We Will Mock The Brave And Wise

Given the disparity in information that presidents and the general public use to make and judge national security decisions, can we in the general public ever feel confident that we can accurately judge the decisions that presidents make on such matters at the time they make them?

I don’t think so.

Nova on PBS ran an episode this week about the secret history of Sputnik. The show explored the real reason that the Soviets beat the Free World into space: Eisenhower desperately wanted spy satellites to forestall a nuclear Pearl Harbor, so he deliberately held back the U.S. launch and let the Soviets go first. Doing so required the Soviets to establish a legal precedent for satellite fly-over, something Eisenhower desperately wanted so that the U.S. could launch its own spy satellites.

If the Soviets had not gone first they no doubt would have employed their considerable propaganda power to raise powerful objections in international law to the orbiting of satellites. The law of space and subsequent development of space flight of all kinds would have evolved much differently, and most likely much more contentiously. Sputnik represented a subtle strategic coup for the Free World, one that arguably saved the entire world from nuclear destruction by reducing paranoia and fears of a surprise attack on both sides.

Yet the world, and especially the American public, saw Sputnik as a devastating defeat for America. It damaged Eisenhower’s presidency to such a degree that had he been in his first term, the event would have most likely cost him his reelection. It prompted a flurry of legislation that federalized education and scientific research. The sting of the perceived defeat led directly to the largest and most expensive work of political art in the 20th century, the Apollo moon missions.

Sputnik provides one example of a major problem that has dogged U.S. military and foreign policy since the late 1930s: Since the development of a serious national intelligence system, the Executive, intelligence agencies and military operate on a different knowledge base than that of the general public and even of most other federal elected officials. The presidency and the public each possess significantly different understandings of the same problems. Actions by presidents that make perfect sense to insiders seem inexplicable and foolish to everyone else.

This phenomenon only began in earnest during the early years of WWII when the Roosevelt administration plugged itself into British intelligence. Prior to that time, little secrecy existed in the Federal government and such secrecy that did exist involved the minutia of military capabilities and played only a small role in any political decision-making. Presidents and the people used roughly the same information to make decisions. From roughly late 1938 onward, Roosevelt, Truman and the rest of the upper levels of the American government prosecuted their wars and conducted their foreign policy using significantly different information than that available to the general public or even Congress.

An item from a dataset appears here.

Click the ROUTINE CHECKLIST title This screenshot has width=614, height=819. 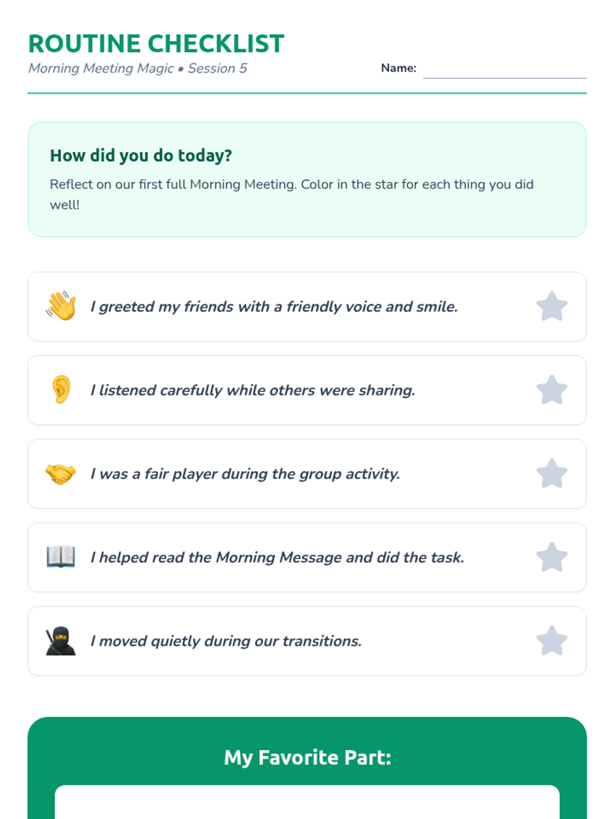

Ever since 1977, when the 30 year limit on the deliberations of the National Security Council began to expire, historians found themselves having to furiously rewrite histories written during the interim. The revelations of the real information that the decision-makers of the day worked from required significantly different interpretations of their actions. The revelation of the Ultra Secret in 1973, and its percolation into the general awareness by the mid-’80s, required a complete rewrite of the entire history of the Allied civilian and military leadership during WWII. No event in human history had more eye witnesses or produced more documentation and memoirs, and yet the general public and academics lacked the basic information needed to understand the true course of the War. In the 1990s, the fall of communism and the opening of National Security Council archives from the early ’60s caused a similar rewrite of the history of the Vietnam War that proved the “peace” movement wrong on virtually every major point they argued. The actions of the three presidents who fought the war suddenly did not seem so strange or even evil.

Unfortunately, these rewrites come far too late to have any real-world political import. We can only learn general lessons. To date, the rewrites have almost always improved the reputation of the presidents. In 1960, JFK won elections by playing on the widespread perception that Eisenhower was a doddering, passive and out-of-touch old man who did not recognize the extent of the Soviet threat. Today, we know that Eisenhower was arguably our wisest and most effective cold warrior, who keenly appreciated the threat posed by communism and took direct and effective action to frustrate its plans. Further, he keenly appreciated both the cost and political danger of a militarized America and warned about the dangers of the “military-industrial complex” ( a phrase he coined and popularized). However. all of Eisenhower’s great triumphs occurred in secret. The American public never saw the deft master at work and instead elected JFK who promised and delivered an unprecedented peace-time military buildup and an aggressive and overt attack on communist expansion.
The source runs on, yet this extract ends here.